Carlos José Francisco de Paula Gutiérrez de los Ríos y Sarmiento de Sotomayor, 1st Duke of Fernán Núñez (3 January 1779 – 27 November 1822) was a Spanish diplomat.

== Family and education ==
He was the son of Carlos José Gutiérrez de los Ríos y Rohan-Chabot, 6th Count of Fernán Núñez, and of María de la Esclavitud Sarmiento, 5th Countess of Castel Moncayo. He was born on 3 January 1779 in Lisbon, where his father had served as Ambassador.

== Career ==
He supported Ferdinand, Prince of Asturias in his claim to the throne. After the Tumult of Aranjuez and the abdication of Charles IV in 1808, he was sent to France to help deal with Napoleon. He was sent to negotiate the marriage of Charlotte Bonaparte to the King Ferdinand VII, which was rejected by Napoleon.

He then became part of a delegation, along with the Dukes of Frías and Medinaceli, that received Napoleon in Bayonne. He joined the entourage of King Joseph I to Spain. After the King left Madrid in July 1808, he joined the War of Independence and was declared a traitor along with several other Dukes by Napoleon. He served as the Ambassador of Spain to London and the Ambassador of Spain to France, where he oversaw the peace treaties following the fall of Napoleon and the succession to the Duchy of Parma.

== Personal life and death ==
He married María Vicenta Solís Vignancourt Lasso de la Vega, 6th Duchess of Montellano, 4th Duchess of Arco, 12th Marquise of Miranda de Anta and 7th Countess of Saldueña (c. 1780 – 4 June 1840) on 29 October 1798. Their marriage was unhappy and they had two children:

- Carlota Gutierrez de los Rios y Solis (25 December 1799 – 1800)
- María Francisca, 2nd Duchess of Fernán Núñez (4 October 1801 – 26 February 1836). She married Felipe Osorio y de la Cueva, 7th Count of Cervellón (27 June 1795 – 5 February 1859) and they had one daughter.

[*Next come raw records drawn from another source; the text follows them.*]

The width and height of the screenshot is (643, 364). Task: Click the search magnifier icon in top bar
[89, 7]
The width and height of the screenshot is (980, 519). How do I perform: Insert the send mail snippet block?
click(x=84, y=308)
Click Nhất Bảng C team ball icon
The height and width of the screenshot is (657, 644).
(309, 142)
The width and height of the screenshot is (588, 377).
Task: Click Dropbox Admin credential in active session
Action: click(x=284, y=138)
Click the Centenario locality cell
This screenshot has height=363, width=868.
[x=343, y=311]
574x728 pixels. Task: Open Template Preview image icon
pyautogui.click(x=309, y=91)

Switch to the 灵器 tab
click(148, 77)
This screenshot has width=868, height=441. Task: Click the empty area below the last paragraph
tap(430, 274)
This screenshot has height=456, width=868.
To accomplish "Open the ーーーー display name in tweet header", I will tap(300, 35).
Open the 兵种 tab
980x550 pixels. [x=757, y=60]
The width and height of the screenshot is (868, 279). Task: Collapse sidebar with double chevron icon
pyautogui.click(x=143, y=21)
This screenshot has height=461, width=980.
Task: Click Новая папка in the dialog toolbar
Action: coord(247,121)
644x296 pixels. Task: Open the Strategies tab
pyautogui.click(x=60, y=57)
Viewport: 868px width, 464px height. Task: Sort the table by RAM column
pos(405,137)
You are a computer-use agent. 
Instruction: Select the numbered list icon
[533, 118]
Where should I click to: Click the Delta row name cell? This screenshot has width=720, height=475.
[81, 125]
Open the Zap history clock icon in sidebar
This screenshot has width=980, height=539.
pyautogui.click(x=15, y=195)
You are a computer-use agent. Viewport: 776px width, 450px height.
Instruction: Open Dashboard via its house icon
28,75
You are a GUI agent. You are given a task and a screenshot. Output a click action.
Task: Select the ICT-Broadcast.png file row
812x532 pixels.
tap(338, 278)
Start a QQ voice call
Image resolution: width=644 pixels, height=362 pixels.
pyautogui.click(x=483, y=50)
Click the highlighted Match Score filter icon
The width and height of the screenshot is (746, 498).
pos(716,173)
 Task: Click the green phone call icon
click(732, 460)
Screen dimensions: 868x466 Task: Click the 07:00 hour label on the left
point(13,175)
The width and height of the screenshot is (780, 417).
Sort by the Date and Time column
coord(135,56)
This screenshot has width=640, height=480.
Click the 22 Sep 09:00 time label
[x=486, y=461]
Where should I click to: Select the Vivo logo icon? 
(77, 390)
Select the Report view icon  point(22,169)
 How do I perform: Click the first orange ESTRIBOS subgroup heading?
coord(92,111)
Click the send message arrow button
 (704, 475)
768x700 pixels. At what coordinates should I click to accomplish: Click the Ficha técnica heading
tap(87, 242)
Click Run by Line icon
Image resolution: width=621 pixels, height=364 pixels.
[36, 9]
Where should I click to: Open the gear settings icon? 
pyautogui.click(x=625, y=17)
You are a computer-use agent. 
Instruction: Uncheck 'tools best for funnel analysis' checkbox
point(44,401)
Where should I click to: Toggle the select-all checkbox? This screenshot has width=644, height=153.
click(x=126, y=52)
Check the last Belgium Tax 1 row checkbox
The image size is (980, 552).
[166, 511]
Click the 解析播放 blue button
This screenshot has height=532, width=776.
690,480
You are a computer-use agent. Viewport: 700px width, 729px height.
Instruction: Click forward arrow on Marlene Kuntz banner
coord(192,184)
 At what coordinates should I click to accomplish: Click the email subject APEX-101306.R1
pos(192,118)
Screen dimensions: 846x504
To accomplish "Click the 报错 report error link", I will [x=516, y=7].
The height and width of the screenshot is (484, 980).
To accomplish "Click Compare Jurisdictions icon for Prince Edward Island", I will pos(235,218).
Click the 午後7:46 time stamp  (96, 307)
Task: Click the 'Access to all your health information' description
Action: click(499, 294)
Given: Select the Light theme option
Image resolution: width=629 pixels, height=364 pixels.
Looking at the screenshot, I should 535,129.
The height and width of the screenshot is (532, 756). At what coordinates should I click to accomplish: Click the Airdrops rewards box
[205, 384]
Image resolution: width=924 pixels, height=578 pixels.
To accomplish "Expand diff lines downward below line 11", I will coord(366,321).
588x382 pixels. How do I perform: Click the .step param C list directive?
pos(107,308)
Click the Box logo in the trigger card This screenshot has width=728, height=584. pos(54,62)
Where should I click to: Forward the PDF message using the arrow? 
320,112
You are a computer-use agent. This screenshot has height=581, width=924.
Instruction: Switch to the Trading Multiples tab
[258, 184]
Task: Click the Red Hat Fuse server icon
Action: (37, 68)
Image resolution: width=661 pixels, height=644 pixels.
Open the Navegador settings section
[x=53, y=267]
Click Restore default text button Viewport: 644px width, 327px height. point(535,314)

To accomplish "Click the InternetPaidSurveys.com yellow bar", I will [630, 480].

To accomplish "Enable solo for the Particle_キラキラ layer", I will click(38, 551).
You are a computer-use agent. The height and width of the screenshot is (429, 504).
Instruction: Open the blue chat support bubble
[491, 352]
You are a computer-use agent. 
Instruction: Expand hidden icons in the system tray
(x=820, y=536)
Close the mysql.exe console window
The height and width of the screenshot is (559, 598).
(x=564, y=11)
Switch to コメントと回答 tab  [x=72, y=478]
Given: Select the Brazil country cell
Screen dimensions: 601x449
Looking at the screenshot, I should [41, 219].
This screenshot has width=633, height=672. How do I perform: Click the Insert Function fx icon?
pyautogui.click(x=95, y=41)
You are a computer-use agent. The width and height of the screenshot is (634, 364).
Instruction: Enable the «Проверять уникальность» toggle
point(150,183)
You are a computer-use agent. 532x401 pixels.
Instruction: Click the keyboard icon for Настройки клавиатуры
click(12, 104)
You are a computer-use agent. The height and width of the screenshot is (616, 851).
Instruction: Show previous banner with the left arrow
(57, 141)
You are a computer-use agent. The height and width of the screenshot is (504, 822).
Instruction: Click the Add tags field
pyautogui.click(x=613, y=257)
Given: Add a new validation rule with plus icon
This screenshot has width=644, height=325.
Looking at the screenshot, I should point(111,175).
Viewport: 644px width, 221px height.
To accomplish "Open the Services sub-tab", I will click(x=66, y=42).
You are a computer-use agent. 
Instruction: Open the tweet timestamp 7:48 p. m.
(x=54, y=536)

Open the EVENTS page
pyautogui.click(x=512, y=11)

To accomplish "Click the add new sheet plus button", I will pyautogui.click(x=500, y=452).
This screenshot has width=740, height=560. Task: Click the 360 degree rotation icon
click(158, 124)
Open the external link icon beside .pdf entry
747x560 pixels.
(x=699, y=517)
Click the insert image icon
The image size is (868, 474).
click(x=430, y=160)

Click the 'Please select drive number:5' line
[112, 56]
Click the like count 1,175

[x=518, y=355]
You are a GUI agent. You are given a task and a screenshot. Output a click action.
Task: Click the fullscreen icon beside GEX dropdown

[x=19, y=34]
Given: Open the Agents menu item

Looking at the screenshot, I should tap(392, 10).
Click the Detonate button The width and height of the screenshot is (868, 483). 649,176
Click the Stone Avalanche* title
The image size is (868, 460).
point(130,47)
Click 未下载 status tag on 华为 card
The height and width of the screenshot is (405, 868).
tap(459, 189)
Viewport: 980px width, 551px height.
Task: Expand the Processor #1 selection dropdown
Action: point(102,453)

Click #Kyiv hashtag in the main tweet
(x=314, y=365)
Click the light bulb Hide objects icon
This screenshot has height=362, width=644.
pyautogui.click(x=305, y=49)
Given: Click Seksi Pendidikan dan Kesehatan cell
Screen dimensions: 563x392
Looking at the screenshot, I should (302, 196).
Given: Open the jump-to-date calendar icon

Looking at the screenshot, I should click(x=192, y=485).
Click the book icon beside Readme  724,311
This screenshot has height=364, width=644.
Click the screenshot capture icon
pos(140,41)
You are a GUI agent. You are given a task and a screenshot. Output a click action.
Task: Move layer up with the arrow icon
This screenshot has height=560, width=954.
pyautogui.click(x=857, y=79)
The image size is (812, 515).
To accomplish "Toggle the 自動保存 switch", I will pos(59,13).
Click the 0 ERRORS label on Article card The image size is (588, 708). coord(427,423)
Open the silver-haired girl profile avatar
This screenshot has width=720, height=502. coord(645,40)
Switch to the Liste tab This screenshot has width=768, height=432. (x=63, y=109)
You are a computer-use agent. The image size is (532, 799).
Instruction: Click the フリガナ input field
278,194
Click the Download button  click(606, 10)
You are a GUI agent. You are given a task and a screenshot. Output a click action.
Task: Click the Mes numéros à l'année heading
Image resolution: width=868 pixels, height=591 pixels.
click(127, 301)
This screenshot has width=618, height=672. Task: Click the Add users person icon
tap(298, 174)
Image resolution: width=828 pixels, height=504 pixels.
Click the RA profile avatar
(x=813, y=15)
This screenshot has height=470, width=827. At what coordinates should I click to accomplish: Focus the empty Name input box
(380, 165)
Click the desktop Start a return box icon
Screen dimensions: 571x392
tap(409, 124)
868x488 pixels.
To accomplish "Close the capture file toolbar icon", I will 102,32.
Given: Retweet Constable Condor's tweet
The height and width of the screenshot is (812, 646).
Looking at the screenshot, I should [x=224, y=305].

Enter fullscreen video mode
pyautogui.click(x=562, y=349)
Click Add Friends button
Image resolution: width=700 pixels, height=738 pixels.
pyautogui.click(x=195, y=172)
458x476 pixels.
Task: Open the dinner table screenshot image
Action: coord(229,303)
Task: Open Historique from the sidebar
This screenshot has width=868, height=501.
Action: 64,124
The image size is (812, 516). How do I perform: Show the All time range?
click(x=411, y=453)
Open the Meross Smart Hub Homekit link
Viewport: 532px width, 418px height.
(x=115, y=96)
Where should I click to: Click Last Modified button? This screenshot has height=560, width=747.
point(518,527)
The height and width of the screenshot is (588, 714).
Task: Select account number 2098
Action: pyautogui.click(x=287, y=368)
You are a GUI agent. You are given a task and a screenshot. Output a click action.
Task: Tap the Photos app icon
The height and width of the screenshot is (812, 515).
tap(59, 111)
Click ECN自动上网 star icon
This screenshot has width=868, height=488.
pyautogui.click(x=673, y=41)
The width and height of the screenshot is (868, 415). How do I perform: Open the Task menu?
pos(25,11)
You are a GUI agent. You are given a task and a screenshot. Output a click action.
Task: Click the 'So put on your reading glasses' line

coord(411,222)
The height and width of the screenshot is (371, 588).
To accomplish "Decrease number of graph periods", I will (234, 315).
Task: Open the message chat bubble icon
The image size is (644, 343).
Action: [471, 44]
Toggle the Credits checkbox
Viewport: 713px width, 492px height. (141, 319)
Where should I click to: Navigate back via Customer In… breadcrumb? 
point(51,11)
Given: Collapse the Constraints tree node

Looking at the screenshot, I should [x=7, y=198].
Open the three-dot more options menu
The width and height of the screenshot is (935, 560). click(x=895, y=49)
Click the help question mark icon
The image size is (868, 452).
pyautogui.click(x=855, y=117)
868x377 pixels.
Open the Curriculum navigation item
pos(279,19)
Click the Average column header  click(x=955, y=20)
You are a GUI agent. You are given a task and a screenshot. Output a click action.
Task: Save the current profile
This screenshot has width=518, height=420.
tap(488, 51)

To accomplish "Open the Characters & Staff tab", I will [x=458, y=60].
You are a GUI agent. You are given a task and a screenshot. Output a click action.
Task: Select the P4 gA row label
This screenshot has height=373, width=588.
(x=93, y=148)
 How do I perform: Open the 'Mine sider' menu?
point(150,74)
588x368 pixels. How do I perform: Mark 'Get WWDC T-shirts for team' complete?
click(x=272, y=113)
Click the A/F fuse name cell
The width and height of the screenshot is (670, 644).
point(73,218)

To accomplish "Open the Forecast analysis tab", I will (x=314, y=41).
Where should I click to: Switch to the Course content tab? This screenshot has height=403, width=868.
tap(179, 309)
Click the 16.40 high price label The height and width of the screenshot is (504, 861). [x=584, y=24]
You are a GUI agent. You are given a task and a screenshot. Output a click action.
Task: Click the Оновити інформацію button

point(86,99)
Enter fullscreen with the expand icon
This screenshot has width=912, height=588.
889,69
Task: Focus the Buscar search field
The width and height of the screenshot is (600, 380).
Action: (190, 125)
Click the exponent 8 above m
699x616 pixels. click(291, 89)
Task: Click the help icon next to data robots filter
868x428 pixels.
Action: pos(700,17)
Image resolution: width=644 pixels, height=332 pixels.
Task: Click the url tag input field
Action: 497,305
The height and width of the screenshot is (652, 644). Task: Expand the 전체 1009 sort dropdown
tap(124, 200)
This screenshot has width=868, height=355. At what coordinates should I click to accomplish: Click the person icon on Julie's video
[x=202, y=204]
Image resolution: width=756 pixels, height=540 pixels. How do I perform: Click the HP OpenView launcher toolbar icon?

He died in Paris on 27 November 1822, at the age of 43 due to a horse fall.

== Titles and honours ==

=== Noble titles ===

- 7th Count of Fernán Núñez (23 February 1795 – 23 November 1817)
- 1st Duke of Fernán Núñez (23 November 1817 – 27 November 1822)
- 6th Marquess of Castel-Moncayo
- 10th Marquess of Alameda
- 11th Count of Barajas
- 4th Count of Villanueva de las Achas

=== Honours ===

- Knight of the Golden Fleece on 14 October 1814, invested by the Duke of York in London.